Juist heel droog in Spanje
De teler, die zijn eigen afzet regelt en handelaren in diverse Europese landen belevert, werkt ook nauw samen met een aantal Spaanse telers. “Wij nemen hun product af, om onze klanten over een langere periode te kunnen bedienen. In Spanje is de situatie op dit moment het tegenovergestelde van hier; daar schrééuwt men om water. Het is enorm droog en de waterbeschikbaarheid voor de tuinbouw staat onder druk. Hierdoor wijken steeds meer telers uit naar Marokko.”
Mond vol van lokaal en duurzaam
Wat Moonen vooral zorgen baart, is dat Nederlandse supermarkten volgens hem nog altijd kiezen voor het goedkoopste product. “Men heeft de mond vol van lokaal en duurzaam product, maar uiteindelijk geeft de prijs de doorslag. Hierdoor wordt de prijsontwikkeling bepaald door andere landen, die veel goedkoper kunnen produceren.
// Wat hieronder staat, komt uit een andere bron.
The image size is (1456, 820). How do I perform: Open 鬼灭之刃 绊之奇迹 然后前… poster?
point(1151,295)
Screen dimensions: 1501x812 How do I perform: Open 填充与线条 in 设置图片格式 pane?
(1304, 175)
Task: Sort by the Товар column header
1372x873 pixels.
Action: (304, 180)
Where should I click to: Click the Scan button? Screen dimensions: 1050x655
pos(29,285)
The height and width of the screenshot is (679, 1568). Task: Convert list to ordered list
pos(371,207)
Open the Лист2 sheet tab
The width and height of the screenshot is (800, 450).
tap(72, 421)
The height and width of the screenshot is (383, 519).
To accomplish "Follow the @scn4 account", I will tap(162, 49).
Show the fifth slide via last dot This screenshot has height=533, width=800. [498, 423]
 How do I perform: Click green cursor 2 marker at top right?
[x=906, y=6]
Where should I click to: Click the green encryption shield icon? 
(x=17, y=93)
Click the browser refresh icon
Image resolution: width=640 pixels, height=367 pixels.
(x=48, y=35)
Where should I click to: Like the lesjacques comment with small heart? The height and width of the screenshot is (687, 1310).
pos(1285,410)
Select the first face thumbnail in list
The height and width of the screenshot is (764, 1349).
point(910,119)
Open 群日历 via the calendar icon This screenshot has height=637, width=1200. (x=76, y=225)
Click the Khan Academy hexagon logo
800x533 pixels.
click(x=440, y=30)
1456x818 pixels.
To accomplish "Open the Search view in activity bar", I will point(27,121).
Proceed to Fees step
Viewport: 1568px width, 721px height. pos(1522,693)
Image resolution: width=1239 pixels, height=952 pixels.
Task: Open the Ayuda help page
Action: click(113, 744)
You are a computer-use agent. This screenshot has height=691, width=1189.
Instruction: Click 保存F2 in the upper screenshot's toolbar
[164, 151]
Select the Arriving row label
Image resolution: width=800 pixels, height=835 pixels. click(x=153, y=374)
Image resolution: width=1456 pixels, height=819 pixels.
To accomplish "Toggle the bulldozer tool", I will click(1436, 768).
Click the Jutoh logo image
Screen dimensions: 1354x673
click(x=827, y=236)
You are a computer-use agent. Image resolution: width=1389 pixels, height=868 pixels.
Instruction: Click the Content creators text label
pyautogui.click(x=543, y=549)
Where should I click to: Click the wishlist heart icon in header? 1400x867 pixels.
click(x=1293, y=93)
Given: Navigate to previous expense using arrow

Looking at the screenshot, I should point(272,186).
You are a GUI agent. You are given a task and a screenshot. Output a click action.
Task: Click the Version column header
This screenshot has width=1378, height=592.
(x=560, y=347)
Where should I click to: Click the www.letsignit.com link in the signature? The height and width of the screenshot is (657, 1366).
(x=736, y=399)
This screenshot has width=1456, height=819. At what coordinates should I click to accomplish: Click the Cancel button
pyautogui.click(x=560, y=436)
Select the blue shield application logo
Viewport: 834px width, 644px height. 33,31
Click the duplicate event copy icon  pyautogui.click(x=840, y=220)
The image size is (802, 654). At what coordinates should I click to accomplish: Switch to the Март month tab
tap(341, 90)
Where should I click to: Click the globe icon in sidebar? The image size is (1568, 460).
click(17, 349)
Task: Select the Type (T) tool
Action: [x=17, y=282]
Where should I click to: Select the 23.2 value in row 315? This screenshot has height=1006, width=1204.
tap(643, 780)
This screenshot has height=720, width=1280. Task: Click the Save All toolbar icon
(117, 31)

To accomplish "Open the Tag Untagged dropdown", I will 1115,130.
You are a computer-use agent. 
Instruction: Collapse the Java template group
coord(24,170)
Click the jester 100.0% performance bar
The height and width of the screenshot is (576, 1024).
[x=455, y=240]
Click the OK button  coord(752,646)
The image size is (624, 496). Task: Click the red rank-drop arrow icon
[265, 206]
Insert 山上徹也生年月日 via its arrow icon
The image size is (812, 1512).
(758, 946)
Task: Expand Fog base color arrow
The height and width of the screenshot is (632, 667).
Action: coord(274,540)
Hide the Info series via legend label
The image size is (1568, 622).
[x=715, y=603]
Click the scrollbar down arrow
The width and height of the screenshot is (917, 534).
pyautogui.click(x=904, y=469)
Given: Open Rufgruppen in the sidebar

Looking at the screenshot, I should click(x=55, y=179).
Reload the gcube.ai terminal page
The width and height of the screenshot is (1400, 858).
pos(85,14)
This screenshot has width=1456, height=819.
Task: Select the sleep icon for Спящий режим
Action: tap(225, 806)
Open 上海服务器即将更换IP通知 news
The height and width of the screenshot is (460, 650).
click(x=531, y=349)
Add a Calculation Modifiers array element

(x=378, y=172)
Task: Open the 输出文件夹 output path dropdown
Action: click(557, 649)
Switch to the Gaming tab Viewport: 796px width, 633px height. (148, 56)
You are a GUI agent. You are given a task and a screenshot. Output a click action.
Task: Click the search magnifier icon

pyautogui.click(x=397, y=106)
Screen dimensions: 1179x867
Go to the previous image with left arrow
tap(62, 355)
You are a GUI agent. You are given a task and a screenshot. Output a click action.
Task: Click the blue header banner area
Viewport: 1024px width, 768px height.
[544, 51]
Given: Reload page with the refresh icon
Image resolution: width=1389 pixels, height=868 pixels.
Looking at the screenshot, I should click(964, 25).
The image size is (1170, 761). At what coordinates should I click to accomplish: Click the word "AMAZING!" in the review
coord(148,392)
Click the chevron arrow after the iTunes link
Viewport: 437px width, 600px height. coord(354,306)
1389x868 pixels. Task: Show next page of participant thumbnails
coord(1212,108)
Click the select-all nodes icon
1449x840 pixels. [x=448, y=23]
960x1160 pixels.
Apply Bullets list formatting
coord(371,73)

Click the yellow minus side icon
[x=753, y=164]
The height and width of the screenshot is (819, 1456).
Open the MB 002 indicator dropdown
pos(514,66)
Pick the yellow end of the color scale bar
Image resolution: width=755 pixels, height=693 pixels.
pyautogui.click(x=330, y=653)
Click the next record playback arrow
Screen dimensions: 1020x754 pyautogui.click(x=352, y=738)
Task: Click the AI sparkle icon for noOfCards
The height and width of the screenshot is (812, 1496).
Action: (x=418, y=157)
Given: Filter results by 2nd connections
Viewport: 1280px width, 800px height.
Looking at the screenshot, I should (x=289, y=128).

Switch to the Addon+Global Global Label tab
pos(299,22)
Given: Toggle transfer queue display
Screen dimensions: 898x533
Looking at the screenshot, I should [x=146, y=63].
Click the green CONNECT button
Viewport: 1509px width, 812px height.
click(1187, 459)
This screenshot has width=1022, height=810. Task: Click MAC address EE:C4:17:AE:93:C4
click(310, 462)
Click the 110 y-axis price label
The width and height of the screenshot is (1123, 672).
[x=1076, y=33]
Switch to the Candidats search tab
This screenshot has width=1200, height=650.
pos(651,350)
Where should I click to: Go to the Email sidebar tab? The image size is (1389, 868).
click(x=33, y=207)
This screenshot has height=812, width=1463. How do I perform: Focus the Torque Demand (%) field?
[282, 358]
In bijvoorbeeld Peru ligt het uurloon op € 2 per uur, terwijl wij in Nederland een kapitaal aan uurloon moeten betalen.”
Consumenten zullen er toch aan moeten wennen dat voedsel duurder wordt
De teler vindt dat de Nederlandse supermarkten hun verantwoordelijkheid moeten nemen en Nederlandse blauwe bessentelers een eerlijke prijs moeten betalen, om de sector op de been te houden. “En consumenten zullen er toch aan moeten wennen dat voedsel duurder wordt. Deze situatie baart me persoonlijk meer zorgen dan de nattigheid. Daar kun je op anticiperen; bijvoorbeeld door in potten te gaan telen of te zorgen voor een goede afwatering. Maar als de afzet niet geregeld is, dan houdt het gewoon op.”